The patchset enforces serializable isolation by addressing the following MVCC bugs:

  • Rollback may cause duplicates in secondary indexes.
    To guarantee the absence of duplicates in secondary indexes, MVCC maintains the following invariant for all in-progress transactions:

    If an in-progress story `x` conflicts with a story `y` in some secondary index
    (i.e., they have the same key in that index), then `x` must also conflict with `y` in the primary key.
    

    x and y may belong to the same transaction or different ones. The case where x and y belong to the same transaction is trivial. If x and y belong to different transactions, then y must be the last prepared story in the chain corresponding to that index. This implies that the invariant may break for some transactions when the last prepared story in a chain changes (either when another story becomes last or when the last story's del_psn becomes 0). All such cases must be handled - any transactions that violate the invariant (i.e., start duplicating prepared tuples) must be aborted.

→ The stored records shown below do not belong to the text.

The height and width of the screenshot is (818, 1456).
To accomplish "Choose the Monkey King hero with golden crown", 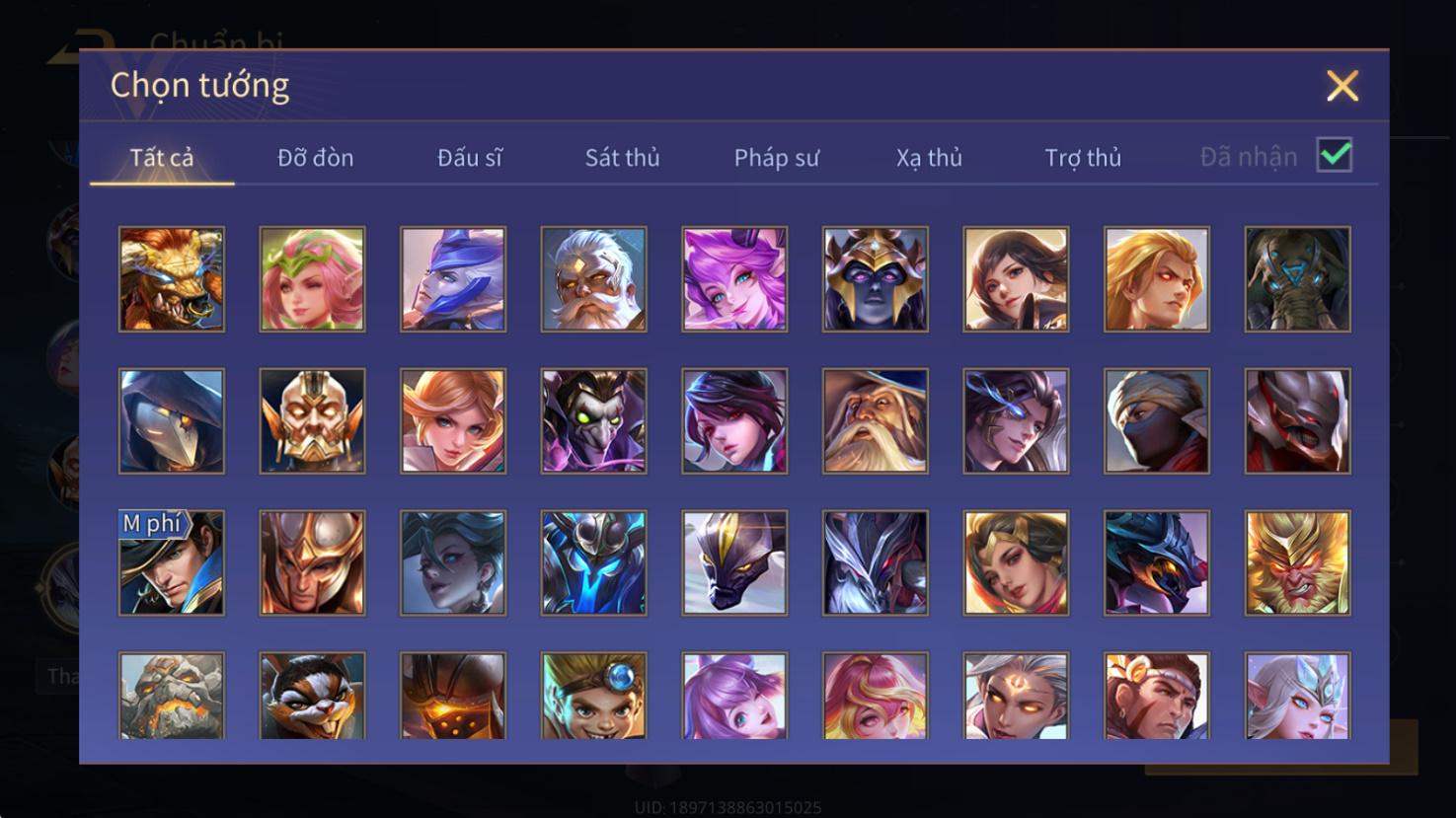I will pyautogui.click(x=1297, y=563).

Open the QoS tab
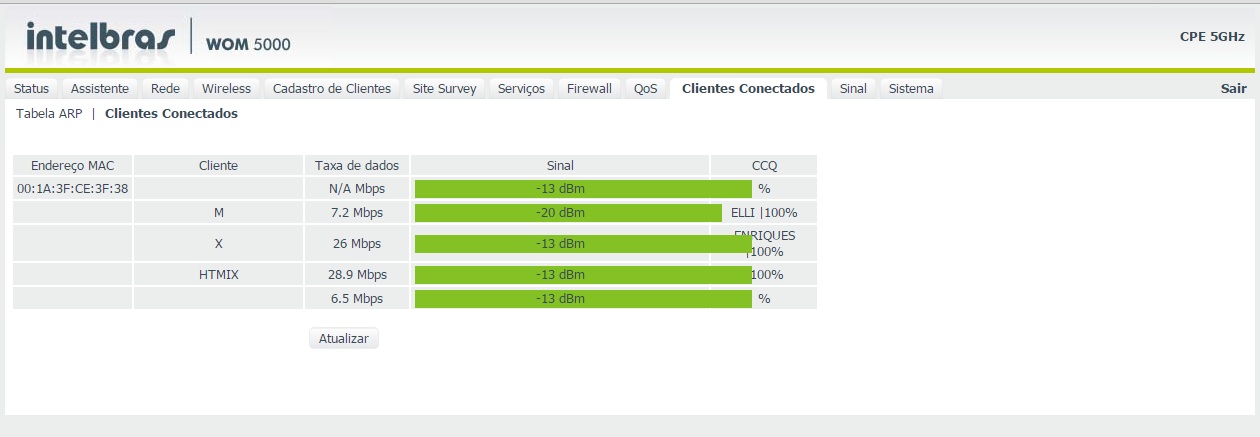646,88
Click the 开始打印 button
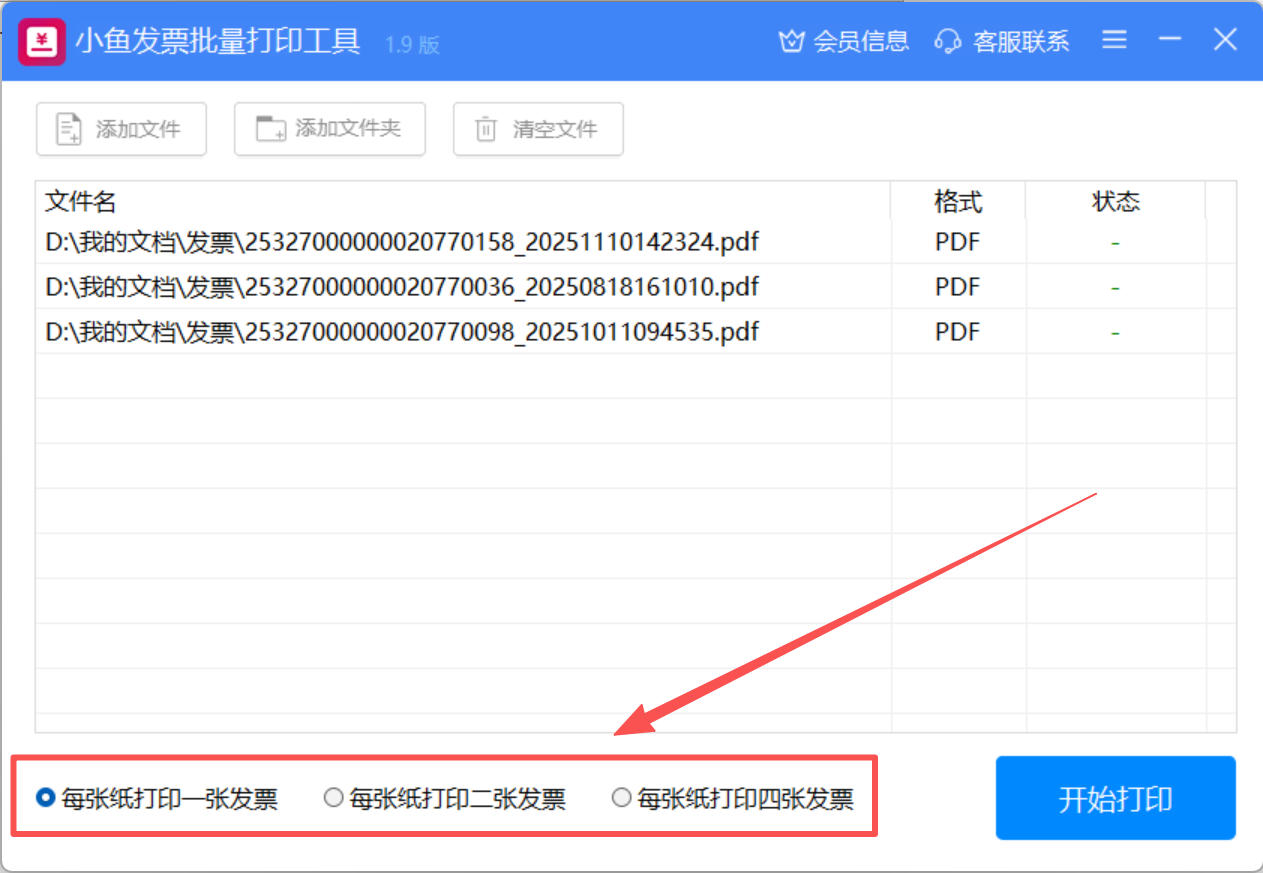 1115,798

    Rollback often leads to changes in the last prepared story within chains. However, this case was previously overlooked, which could result in duplicates after rollback. This patch adds the missing handling for rollback scenarios.

    Closes mvcc: rollback may cause duplicates in secondary indexes #11660

  • Insert-after-delete in single transaction may cause duplicates in secondary indexes.
    The issue was related to MVCC assuming that if it inserts a tuple x={key, ...} that doesn't conflict with any other tuple on the primary key key (because it previously executed delete(key) removing some tuple y={key, ...} with the same primary key), then x couldn't possibly be a duplicate in any secondary index. However, this is obviously false. To make such a conclusion for a specific secondary index, the deleted tuple y must have the same key value in that index as tuple x.

    The problem was connected with the is_own_change flag in the transactional statement. Its truth or falsity did not allow us to say anything about secondary indices.

    Similar flags were introduced separately for each index. The statement-level flag remains, but it now has a different name (is_own_delete) and semantics. This flag is only used for DELETE statements; for INSERT/REPLACE, it is always false. delete_stmt->is_own_delete means the statement will either delete some tuple from the same transaction or won't delete anything because the same transaction previously deleted this key.

    For INSERT/REPLACE statements, stmt->is_own_change has been replaced by stmt->add_story->link[0].is_own_change, which is equivalent to the stmt->is_own_change that existed before this commit.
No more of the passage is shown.